**À faire**
1. Relevez toutes les personnes désignées par leur nom dans le texte sur la Grande Guerre dans les arts.
2. Poursuivez le texte sur la Grande Guerre dans les arts à partir de sa dernière phrase.
### Texte à lire ###
Le travail de Jacques Tardi prend dès lors, dans ce contexte d’oubli de la Première Guerre mondiale, l’apparence d’un hapax en France. En plus de l’histoire de son grand-père que sa grand-mère lui racontait par bribes, Tardi se forge une véritable culture de guerre reposant sur une connaissance d’images et de textes littéraires, sur une filmographie et sur un ensemble documentaire auquel il accède grâce à l’aide de l’historien et collectionneur Jean-Pierre Verney. Cet accès direct aux sources permet à Tardi de s’approcher de l’expérience des combattants, en particulier de la violence qui règne sur les champs de bataille et de la folie qui s’empare des hommes dans pareil contexte. Mais, comme une large part des productions de l’Entre-deux-guerres, son œuvre se charge d’une dimension militante qui tend à placer les soldats de 14 dans la position de victimes d’un pouvoir autoritaire sans considération pour la réalité historique beaucoup plus nuancée et complexe que ce qu’il exprime [16].
Ainsi, la présence de la Première Guerre mondiale se raréfie dans les productions de cette période. Le souvenir de la Deuxième Guerre mondiale et l’actualité politique nationale et internationale rendent lointaine cette guerre dont le souvenir n’a que très faiblement été transmis aux jeunes générations d’artistes.
Troisième temps
Plusieurs phénomènes marquent l’ouverture d’une période de reconsidération de la Grande Guerre dans les années 1990. D’une part, avec la fin de la guerre froide, l’espoir d’une véritable paix se fait sentir en Europe mais il est rapidement déçu par le déclenchement de nouveaux conflits. Les années 1990 sont par ailleurs marquées par un renouveau historiographique sur le sujet de la guerre, et une internationalisation de la recherche qui entraîne une meilleure connaissance de son histoire. En outre, la génération du feu est en train de s’éteindre. Si les années 1990 constituent une période de transition de la perception de la Grande Guerre, il faut attendre 1998 pour observer son retour dans les arts visuels. Entre initiatives individuelles et commandes officielles, des artistes dont certains n’ont vécu ni la première, ni la seconde guerre mondiale entreprennent des œuvres qui posent de nouvelles questions sur le passé, le présent et l’avenir. Le commentaire de Michel Quinejure, l’un des cinq artistes ayant reçu de l’Etat la commande d’une œuvre commémorative pour le 80e anniversaire de l’armistice pose bien les bases de cette nouvelle relation à la guerre passée qui s’impose :
Avant la commande, je n’étais pas particulièrement intéressé par la Grande Guerre. 14-18 se résumait à une médaille et un diplôme que m’avait montrés ma mère, très discrète sur son père qui avait combattu à Verdun. N’ayant pas connu ce grand-père, je n’avais aucun détail sur ce vécu historique dans ma propre famille. C’était presque caché, on n’en parlait pas. Je connaissais cette guerre par bribes. (…) Ce qui m’avait le plus traumatisé sur l’horreur de cette guerre, c’était le film Johnny got his gun que j’avais vu dans mon adolescence (…) Ce film ne montre rien et dit tout. En fait cette guerre pour moi était un peu lointaine et surtout occultée par la Seconde Guerre mondiale vécue par mes parents. Leurs récits témoignaient d’un passé plus proche [17].
### Bloc de données ###
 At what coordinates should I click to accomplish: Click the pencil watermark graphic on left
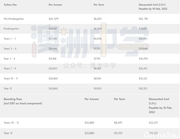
###
**Réponses par tâche**
1.
Jacques Tardi
Jean-Pierre Verney
Michel Quinejure

2.
Quinejure s’attache moins à l’expression de la guerre qu’à la captation de sa découverte par sa génération. L’œuvre qu’il réalise dans le cadre de cette commande est un film consacré à la mise en œuvre des quatre autres projets commémoratifs commandés en même temps que le sien : « En filmant les œuvres des artistes répondant à cette commande, je filmais les soldats. Je trouvais des analogies dans les formes des œuvres avec celles de la guerre. Mains, sculptures, fonderies, métal en fusion, fusil, explosions. Tout me ramenait à cette guerre de façon obsédante » [18]. A défaut de pouvoir accéder à ce passé lointain, il s’emparait des gestes de ses contemporains qui fouillaient le temps pour en extraire des images capables d’exprimer cette guerre-là. Les propositions des quatre autres artistes s’inscrivent dans et sur les territoires de la Première Guerre mondiale et témoignent de deux attitudes distinctes [19].
En optant pour la sculpture, Ernest Pignon-Ernest et Haïm Kern choisissaient de marquer le passé de leur empreinte présente tout en opérant une fusion de leurs œuvres dans le paysage, toujours chargé de stigmates, afin que leurs productions ne prennent pas le dessus sur l’espace, qui est alors symboliquement un espace-temps. Pignon-Ernest explique :
Je me suis heurté à l’impossibilité de représenter le corps humain (…). A Soyecourt, la vie a repris, suggérant cette image, ce sentiment que partout où un homme est tombé, un arbre se dresse aujourd’hui, la vie renaît, la nature s’épanouit et aura demain effacé les traces, les cicatrices. Parmi ces arbres dressés, vivants qui vont continuer à s’épanouir, mon intervention consistera à inscrire des arbres décapités, brisés, moignons d’arbres mutilés comme un rapport permanent [20].
[12] Cité dans L. Chollet (dir.), Grand Tableau antifasciste collectif, Paris, Dagorno, 2000, p. 11.
[13] A. Masson, La Mémoire du monde, Genève, Skira, 1974.
[14] Voir Masson/Massacres, op. cit.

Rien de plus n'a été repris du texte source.